According to the new lawsuit, DAWN has already stopped submitting materials to the ICC regarding Israel’s conduct during the war, ceased sharing evidence and legal analysis with sanctioned non-governmental organizations, and ended collaboration with those groups on advocacy efforts. The organization has also been forced to “discontinue its professional engagements” with Albanese.

“The chilling effect on Plaintiffs has been profound,” the lawsuit states. “They now face prison terms and ruinous fines if, in their interactions with the designated parties, they provide or receive anything that Defendants could plausibly characterize as a ‘service’ — an extraordinarily capacious term that potentially reaches any act that confers a benefit on its recipient. Fearing liability, Plaintiffs — and countless others like them — have turned to self-censorship.”

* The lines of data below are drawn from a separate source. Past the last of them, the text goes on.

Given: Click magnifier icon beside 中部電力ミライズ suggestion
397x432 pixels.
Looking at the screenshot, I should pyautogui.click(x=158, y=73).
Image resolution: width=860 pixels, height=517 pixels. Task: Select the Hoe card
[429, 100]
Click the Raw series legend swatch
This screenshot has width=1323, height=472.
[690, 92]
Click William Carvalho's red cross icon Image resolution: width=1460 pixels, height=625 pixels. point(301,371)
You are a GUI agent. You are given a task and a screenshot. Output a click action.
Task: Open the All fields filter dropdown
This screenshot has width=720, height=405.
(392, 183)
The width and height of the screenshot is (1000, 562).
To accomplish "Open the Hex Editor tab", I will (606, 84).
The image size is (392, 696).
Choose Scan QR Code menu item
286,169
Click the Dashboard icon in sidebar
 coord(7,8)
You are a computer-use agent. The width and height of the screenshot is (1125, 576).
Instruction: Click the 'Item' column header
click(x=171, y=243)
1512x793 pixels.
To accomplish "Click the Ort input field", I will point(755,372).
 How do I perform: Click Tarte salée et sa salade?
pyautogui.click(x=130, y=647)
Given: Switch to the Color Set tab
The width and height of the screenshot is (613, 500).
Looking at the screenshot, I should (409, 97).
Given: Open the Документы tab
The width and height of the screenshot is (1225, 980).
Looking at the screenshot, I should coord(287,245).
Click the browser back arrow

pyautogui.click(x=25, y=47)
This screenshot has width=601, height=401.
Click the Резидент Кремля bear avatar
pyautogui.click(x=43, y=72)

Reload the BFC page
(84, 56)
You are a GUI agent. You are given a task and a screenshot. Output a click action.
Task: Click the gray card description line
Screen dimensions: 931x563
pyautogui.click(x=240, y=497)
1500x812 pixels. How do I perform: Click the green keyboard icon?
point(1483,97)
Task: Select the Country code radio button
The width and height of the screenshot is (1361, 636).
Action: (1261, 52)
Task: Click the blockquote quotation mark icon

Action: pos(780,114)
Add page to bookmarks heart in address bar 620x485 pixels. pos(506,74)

Secretary of State Marco Rubio, one of the named defendants in the case, has continued to speak out forcefully against the court. In a recent Wall Street Journal opinion piece, he pledged that the administration would “dismantle the ICC — brick by brick, if necessary,” warning that the court’s “overreach” could eventually bring U.S. Border Patrol agents, federal prosecutors, and Marines under the tribunal’s jurisdiction.

“The ICC’s interfering with American military and law enforcement operations isn’t only a grave overreach of its purported authorities. It would mean the death of the U.S. as a sovereign and independent nation,” Rubio wrote. “Our decision and our people would be at the mercy of the ICC and its collaborators in the ‘international community.’ To accept the ICC is to surrender control of our national destiny.”

The State Department indicated the administration’s campaign against the court could involve additional sanctions, visa revocations, travel bans targeting ICC employees, and heightened scrutiny of countries that do not reject the court’s authority.